American Scientist

This July, NASA’s New Horizons spacecraft will complete a 9-year, 5-billion-kilometer journey from Earth to the frontier of the Solar System, where it will undertake the first close study of Pluto and its astonishingly diverse system of satellites. It will be a raw act of exploration unparalleled since NASA’s Voyager missions to the giant planets in the late 1980s. Nothing quite like it has occurred in decades, and nothing like it is set to happen again in our lifetimes.

When most of us were taught basic astronomy in grade school, we learned that the Solar System consists of 4 inner rocky planets (the “terrestrials”), four outer giant, gaseous planets (“the Jovians”), and one small misfit: Pluto. But that was old-school science, limited by mid-20th century technologies that prevented us from seeing the cosmos as it truly is.

Beginning in the 1990s, planetary scientists—by then armed with large telescopes, high-sensitivity digital cameras, and fast computers—discovered that Pluto is no misfit at all. It is simply the brightest member of a vast population of objects orbiting beyond the Jovians: an entire third zone of the solar system. This region, first hypothesized in the 1940s by Gerard Kuiper, is now called the Kuiper Belt. It is littered with a diverse array of comets and small planets, of widely varying sizes. Pluto is both the largest (2,350 kilometers wide) of them and the first discovered, decades before the rest. The Kuiper Belt is, in turn, by far the largest zone of our planetary system.

New Horizons has flown for more than nine years to reach this distant shore. In the months around its closest approach on July 14 of this year, the probe will conduct a detailed survey of Pluto, its array of moons, and its surroundings. In doing so it will also perform the first exploration of the Kuiper Belt—the opening of an entirely new astronomical frontier.

Right now we know ridiculously little about Pluto. We know it has an atmosphere consisting largely of nitrogen, like our Earth’s though drastically less dense. It has an ultra-cold crust covered with ices of nitrogen, carbon monoxide, and methane. It has at least five moons, polar caps, and an interior that is primarily composed—surprisingly—of rock. Most important, we know that Pluto is the archetype for an entire class of planets that have never been explored. Beyond that, it is a mystery, a virgin world. Who knows what discoveries await?

The great lesson of planetary exploration—from the 1960s flybys of Mars and Venus to the initial explorations of Mercury and Jupiter, Saturn, Uranus, and Neptune—is to expect the unexpected. No one expected dry riverbeds on Mars. No one expected Mercury to be an exposed planetary core with its mantle stripped away, or to find volcanoes and geysers on the moons of giant planets. No one expected oceans inside Jupiter’s moon Europa, or ice in the clouds of Venus. All of these surprising truths emerged from the early reconnaissance missions.

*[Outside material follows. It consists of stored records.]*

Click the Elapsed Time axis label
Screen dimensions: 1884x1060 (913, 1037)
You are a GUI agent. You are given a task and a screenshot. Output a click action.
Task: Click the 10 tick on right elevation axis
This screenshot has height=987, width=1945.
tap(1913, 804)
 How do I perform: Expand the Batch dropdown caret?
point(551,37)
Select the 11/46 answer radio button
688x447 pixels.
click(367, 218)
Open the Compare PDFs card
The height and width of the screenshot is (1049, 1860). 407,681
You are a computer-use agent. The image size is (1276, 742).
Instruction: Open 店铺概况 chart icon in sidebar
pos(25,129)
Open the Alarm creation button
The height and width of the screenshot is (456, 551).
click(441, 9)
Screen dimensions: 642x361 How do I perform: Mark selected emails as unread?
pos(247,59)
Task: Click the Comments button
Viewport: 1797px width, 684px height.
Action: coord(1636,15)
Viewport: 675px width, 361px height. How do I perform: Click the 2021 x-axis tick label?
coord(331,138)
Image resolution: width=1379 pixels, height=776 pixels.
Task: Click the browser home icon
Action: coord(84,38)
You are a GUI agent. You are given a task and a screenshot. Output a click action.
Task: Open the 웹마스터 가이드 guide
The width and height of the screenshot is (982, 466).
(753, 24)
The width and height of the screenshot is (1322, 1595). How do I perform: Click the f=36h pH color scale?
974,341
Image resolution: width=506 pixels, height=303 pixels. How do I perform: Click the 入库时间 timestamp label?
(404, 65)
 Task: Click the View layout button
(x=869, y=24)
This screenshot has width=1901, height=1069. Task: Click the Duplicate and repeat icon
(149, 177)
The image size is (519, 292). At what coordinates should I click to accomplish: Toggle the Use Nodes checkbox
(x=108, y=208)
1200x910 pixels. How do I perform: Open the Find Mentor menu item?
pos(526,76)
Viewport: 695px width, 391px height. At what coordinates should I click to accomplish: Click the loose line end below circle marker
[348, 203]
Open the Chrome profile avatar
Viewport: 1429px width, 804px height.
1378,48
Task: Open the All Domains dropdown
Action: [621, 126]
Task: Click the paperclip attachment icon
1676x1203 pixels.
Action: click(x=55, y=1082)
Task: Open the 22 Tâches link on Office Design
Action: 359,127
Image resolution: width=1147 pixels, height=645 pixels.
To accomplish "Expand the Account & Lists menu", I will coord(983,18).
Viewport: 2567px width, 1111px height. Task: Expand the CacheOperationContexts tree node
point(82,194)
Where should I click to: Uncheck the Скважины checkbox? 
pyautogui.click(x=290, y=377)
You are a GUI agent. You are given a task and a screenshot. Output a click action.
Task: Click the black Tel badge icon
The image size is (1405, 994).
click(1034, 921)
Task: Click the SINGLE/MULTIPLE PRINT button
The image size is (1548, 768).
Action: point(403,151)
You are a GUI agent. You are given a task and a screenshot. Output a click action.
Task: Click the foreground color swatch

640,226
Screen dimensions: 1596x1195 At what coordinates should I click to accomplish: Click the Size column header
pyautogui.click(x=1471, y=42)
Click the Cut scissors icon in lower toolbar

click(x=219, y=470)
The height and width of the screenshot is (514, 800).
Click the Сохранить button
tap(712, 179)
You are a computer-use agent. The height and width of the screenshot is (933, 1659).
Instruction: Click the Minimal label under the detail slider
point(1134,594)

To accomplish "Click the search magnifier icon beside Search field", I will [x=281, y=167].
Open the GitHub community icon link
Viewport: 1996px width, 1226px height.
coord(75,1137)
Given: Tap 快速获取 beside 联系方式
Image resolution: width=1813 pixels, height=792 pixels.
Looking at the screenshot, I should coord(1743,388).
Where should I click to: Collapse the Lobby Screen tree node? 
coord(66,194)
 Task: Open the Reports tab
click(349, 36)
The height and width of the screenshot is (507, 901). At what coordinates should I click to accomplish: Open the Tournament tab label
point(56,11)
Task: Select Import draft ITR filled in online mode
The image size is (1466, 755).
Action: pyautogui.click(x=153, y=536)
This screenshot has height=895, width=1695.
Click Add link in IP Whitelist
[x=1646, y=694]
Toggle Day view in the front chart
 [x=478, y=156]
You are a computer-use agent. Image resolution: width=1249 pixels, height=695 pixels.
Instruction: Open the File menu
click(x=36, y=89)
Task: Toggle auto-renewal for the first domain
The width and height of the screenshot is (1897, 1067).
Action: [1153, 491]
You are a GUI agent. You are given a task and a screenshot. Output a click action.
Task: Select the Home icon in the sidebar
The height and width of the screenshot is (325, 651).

As my team and I prepare for New Horizons’s encounter with Pluto, we are preparing to be surprised yet again by the richness of nature and the grandeur of seeing a new, faraway planet for the first time. New Horizons is a small spacecraft. It is dwarfed by Voyager 1 and 2 that preceded it to open up the exploration of giant worlds, and it costs barely one fifth as much as the Voyager project. Nevertheless, it carries much more powerful scientific instruments. By analogy with the computing revolution we’ve witnessed since the 1970s when the Voyagers were built, New Horizons is like a tablet computer compared to Voyager’s mainframe, packing much greater capability into a much smaller volume, and at a much lower price.

Beginning in May, New Horizons will deliver higher-resolution images of Pluto and its satellites than are possible from any telescope on Earth—even the Hubble Space Telescope. For 10 weeks before and after the day of encounter, it will “own” the system. At closest approach New Horizons will sample Pluto’s atmosphere, search for new moons, look for possible rings, map the composition and temperature distribution across all the bodies in the Pluto system, and take images so good that if it were making an equivalent pass over New York City it could spot wharfs on the Hudson River.

I have worked for 25 years to make the New Horizons mission happen, because the scientific promise is so great. The exploration of Pluto will mark both the opening of the exploration of the Solar System’s third zone and the historic closing of the initial reconnaissance of our planetary system as a whole.

Where will you be when humankind makes its farthest-ever landfall? What will you tell your children and grandchildren you learned about space because you were there with New Horizons, riding along virtually on television or the Internet? And what will you tell them you learned about ourselves, this wonderful species that seeks to know the universe from which it was born?